What you should do: Reproduce the following entries line for line, with no changes.

Pointing records for text and elements:

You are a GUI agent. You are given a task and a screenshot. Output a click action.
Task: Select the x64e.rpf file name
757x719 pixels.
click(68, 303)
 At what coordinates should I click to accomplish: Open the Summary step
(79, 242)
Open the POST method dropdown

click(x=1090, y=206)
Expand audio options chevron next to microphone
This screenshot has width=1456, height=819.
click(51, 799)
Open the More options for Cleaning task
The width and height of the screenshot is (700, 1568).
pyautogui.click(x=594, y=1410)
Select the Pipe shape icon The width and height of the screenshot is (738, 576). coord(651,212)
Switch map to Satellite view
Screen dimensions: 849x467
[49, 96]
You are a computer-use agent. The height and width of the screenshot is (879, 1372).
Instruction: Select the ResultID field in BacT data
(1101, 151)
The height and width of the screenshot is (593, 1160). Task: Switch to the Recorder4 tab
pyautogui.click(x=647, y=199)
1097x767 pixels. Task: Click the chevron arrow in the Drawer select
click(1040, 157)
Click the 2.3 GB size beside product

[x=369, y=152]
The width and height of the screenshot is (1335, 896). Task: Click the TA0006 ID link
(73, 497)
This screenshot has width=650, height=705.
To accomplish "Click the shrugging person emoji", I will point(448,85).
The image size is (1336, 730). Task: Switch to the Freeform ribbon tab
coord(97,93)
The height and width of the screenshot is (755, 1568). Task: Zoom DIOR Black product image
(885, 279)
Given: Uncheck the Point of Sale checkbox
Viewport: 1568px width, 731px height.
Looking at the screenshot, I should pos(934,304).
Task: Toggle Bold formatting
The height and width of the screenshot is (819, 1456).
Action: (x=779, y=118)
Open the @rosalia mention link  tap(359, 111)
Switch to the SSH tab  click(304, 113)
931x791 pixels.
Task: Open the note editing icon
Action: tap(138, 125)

Written reply:
You are a GUI agent. You are given a task and a screenshot. Output a click action.
Task: Select the x64e.rpf file name
757x719 pixels.
click(68, 303)
 At what coordinates should I click to accomplish: Open the Summary step
(79, 242)
Open the POST method dropdown

click(x=1090, y=206)
Expand audio options chevron next to microphone
This screenshot has width=1456, height=819.
click(51, 799)
Open the More options for Cleaning task
The width and height of the screenshot is (700, 1568).
pyautogui.click(x=594, y=1410)
Select the Pipe shape icon The width and height of the screenshot is (738, 576). coord(651,212)
Switch map to Satellite view
Screen dimensions: 849x467
[49, 96]
You are a computer-use agent. The height and width of the screenshot is (879, 1372).
Instruction: Select the ResultID field in BacT data
(1101, 151)
The height and width of the screenshot is (593, 1160). Task: Switch to the Recorder4 tab
pyautogui.click(x=647, y=199)
1097x767 pixels. Task: Click the chevron arrow in the Drawer select
click(1040, 157)
Click the 2.3 GB size beside product

[x=369, y=152]
The width and height of the screenshot is (1335, 896). Task: Click the TA0006 ID link
(73, 497)
This screenshot has width=650, height=705.
To accomplish "Click the shrugging person emoji", I will point(448,85).
The image size is (1336, 730). Task: Switch to the Freeform ribbon tab
coord(97,93)
The height and width of the screenshot is (755, 1568). Task: Zoom DIOR Black product image
(885, 279)
Given: Uncheck the Point of Sale checkbox
Viewport: 1568px width, 731px height.
Looking at the screenshot, I should pos(934,304).
Task: Toggle Bold formatting
The height and width of the screenshot is (819, 1456).
Action: (x=779, y=118)
Open the @rosalia mention link  tap(359, 111)
Switch to the SSH tab  click(304, 113)
931x791 pixels.
Task: Open the note editing icon
Action: tap(138, 125)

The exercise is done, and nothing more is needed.